Thomas J. Jackson's VMI Epaulets
Original Author: Unknown; Alan Thompson, photographer
Created: 1850s
Medium: Epaulets
Publisher: The American Civil War Museum

Thomas J. Jackson’s VMI Epaulets

These are the original gilded brass epaulets worn by professor Thomas J. Jackson on formal occasions during his tenure at the Virginia Military Institute (VMI) in Lexington. The metal castle atop each shoulder, which is often confused with the Gothic Revival barracks at VMI, was actually based on the insignia worn at that time by newly commissioned West Point cadets.

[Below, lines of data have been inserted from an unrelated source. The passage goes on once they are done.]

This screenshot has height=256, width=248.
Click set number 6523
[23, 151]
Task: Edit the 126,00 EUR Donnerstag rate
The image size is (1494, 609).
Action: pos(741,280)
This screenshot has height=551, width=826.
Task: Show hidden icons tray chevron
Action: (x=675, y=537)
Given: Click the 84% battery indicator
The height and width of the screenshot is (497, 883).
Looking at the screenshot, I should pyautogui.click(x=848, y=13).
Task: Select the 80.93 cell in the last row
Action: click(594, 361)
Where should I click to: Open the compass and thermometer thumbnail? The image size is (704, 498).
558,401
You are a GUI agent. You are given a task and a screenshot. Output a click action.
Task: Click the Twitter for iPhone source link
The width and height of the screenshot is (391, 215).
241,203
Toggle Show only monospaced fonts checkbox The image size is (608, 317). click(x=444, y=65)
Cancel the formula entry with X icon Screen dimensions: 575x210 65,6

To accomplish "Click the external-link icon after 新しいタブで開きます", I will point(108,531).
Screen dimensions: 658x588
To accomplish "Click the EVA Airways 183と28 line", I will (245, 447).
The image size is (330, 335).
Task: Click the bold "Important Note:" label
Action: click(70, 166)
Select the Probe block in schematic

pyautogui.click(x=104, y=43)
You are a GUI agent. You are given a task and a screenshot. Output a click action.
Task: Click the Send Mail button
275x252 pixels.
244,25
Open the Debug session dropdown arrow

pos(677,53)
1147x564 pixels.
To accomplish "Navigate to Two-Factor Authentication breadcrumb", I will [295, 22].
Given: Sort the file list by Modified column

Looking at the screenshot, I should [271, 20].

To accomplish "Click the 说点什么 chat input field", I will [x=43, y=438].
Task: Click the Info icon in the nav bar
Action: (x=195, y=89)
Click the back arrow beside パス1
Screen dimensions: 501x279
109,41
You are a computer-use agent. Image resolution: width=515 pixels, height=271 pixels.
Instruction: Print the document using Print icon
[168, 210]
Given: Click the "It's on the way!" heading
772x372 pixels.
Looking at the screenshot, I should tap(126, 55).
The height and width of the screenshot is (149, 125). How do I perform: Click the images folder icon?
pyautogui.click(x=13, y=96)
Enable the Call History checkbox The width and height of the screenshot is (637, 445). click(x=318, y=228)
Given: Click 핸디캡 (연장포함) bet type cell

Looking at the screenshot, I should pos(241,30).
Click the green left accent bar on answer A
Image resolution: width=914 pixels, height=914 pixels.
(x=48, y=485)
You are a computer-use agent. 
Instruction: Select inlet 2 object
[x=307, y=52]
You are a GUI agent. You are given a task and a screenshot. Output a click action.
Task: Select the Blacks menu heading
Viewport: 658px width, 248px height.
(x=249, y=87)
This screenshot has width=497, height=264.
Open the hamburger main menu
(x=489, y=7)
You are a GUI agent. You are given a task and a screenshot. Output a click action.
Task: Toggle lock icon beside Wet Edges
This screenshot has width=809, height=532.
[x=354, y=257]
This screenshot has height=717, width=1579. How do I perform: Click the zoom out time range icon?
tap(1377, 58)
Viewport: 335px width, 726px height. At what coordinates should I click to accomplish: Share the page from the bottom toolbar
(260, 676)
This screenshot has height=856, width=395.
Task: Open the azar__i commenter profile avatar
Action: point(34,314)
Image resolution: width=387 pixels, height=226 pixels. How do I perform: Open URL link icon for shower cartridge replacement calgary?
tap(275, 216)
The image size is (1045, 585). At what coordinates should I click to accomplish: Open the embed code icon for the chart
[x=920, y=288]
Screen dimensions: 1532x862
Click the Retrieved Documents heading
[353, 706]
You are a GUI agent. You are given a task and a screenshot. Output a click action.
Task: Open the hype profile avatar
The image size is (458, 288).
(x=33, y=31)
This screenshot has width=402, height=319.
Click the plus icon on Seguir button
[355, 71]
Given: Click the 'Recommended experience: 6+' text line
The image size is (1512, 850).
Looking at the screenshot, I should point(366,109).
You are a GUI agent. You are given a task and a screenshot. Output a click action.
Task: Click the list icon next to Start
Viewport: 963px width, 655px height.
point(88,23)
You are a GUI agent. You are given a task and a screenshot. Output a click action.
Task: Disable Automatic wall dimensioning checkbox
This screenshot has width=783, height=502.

The same castle logo became the formal insignia of the U.S. Army Corps of Engineers.

In 1851 Jackson resigned from the U.S. Army and accepted a position as professor of natural and experimental philosophy (akin to modern physics) and artillery instructor at VMI; he taught for ten years, until 1861, when he took up active military service for the Confederacy. Jackson became one of General Robert E. Lee's ablest commanders, earning the nickname Stonewall.

These epaulets, which were made by W. H. Horstmann & Sons in Philadelphia, were placed on permanent loan to the Museum of the Confederacy, now The American Civil War Museum, in 1896 by Jackson's widow, Mary Anna Jackson. Known as the Widow of the Confederacy, Jackson did not remarry and became a devoted member of the United Daughters of the Confederacy. After her death in Charlotte, North Carolina, in 1915, she was buried next to her husband in Lexington.